Research has shown that low brain magnesium is evident during a migraine attack. One study found that a regular intake of magnesium reduced the frequency of migraine attacks by just over 41 percent. Another study found that taking a magnesium supplement daily can help prevent menstrual-related migraines.

woman holding her back

PMS

According to Dr. Carolyn Dean, a magnesium expert and Medical Advisory Board member of the Nutritional Magnesium Association, magnesium could be the answer to a host of premenstrual symptoms. These include such things as mood swings, fluid retention, depression, breast tenderness, headaches, poor sleep and sugar cravings.

brain in a lightbulb

Brain Power

Research has shown that mice given extra magnesium had better working memory, long-term memory and a greater ability to learn. According to head researcher Dr. Liu, “Magnesium is essential for the proper functioning of many tissues in the body, including the brain and, in an earlier study, we demonstrated that magnesium promoted synaptic plasticity in cultured brain cells.”

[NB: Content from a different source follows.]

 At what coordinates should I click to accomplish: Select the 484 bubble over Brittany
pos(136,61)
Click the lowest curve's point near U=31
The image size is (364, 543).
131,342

Signs of magnesium deficiency

Here are a few signs that you may be magnesium deficient:

woman not well
  • Anxiety
  • Depression
  • Muscle cramps
  • High blood pressure
  • Hormone problems
  • Sleep issues
  • Low energy
  • Low vitamin D
  • Low vitamin K

Good sources of magnesium

Magnesium-rich foods are found abundantly in nature. Try these delicious options:

spinach

Spinach

Spinach is rich in many key nutrients for your health, including magnesium, protein, vitamin E and B vitamins. Raw spinach only has about 78 milligrams of magnesium per cup, but one cup of lightly steamed (cooked only until the leaves become dark) spinach contains over 760 milligrams! That’s twice the amount from kale and collards, with only Swiss chard beating spinach as the top source from leafy greens.

sesame seeds

Seeds

Try sunflower, sesame, poppy, hemp and flax seeds – theu are all great sources of magnesium. Seeds are also rich in anti-inflammatory fats and high in protein. Try sprinkling a couple tablespoons of seeds onto salads, add them to a green smoothie, or toss a few in with some dark berries and organic Greek yogurt for a high protein, magnesium-rich breakfast or snack.

chocolate

Cocoa and cacao

Raw nibs and cacao powder are incredibly high sources of magnesium, along with dark chocolate and even cocoa powder. While you can’t rely solely on chocolate alone for your magnesium intake, having a small square of organic dark or raw chocolate (or a couple tablespoons of cocoa) is certainly an enjoyable way to add more magnesium to your day!

almonds

Almonds

Almonds are high in protein, vitamin E and the highest source of magnesium among all nuts, with cashews being a close second. Almonds contain roughly 76 milligrams per ounce (about 23 nuts), or 15 percent of your daily needs. For the best anti-inflammatory option, choose raw almonds (unroasted) or raw almond butter.

bananas

Bananas

Bananas are gassed to retard ripening, so make sure that you put them in direct sunlight for 5 hours to de-gas them, which makes the magnesium bioavailable. They are often avoided for their high sugar content, but this fruit is actually the best source of magnesium among all common fruits. Bananas are also a great source of vitamin C, potassium, fiber, vitamin B6 and manganese. A medium-sized banana contains 32 milligrams of magnesium.

coffee

Papua New Guinea Coffee

Your morning cup of java just got a bit more exciting —Papua New Guinea coffee is not only the world’s ONLY alkalizing coffee; it’s also the highest source of liquid magnesium you can consume! It’s higher than any food source — just in case you were wondering. It comes in around 1000 milligrams or more in just one eight-ounce cup. Please keep in mind that calcium from cow’s milk and refined sugar can interfere with magnesium absorption, so drink your coffee black or with organic heavy whipping cream or coconut oil. Also use a raw, organic, whole-food sweetener like honey or evaporated cane juice instead of refined sugar.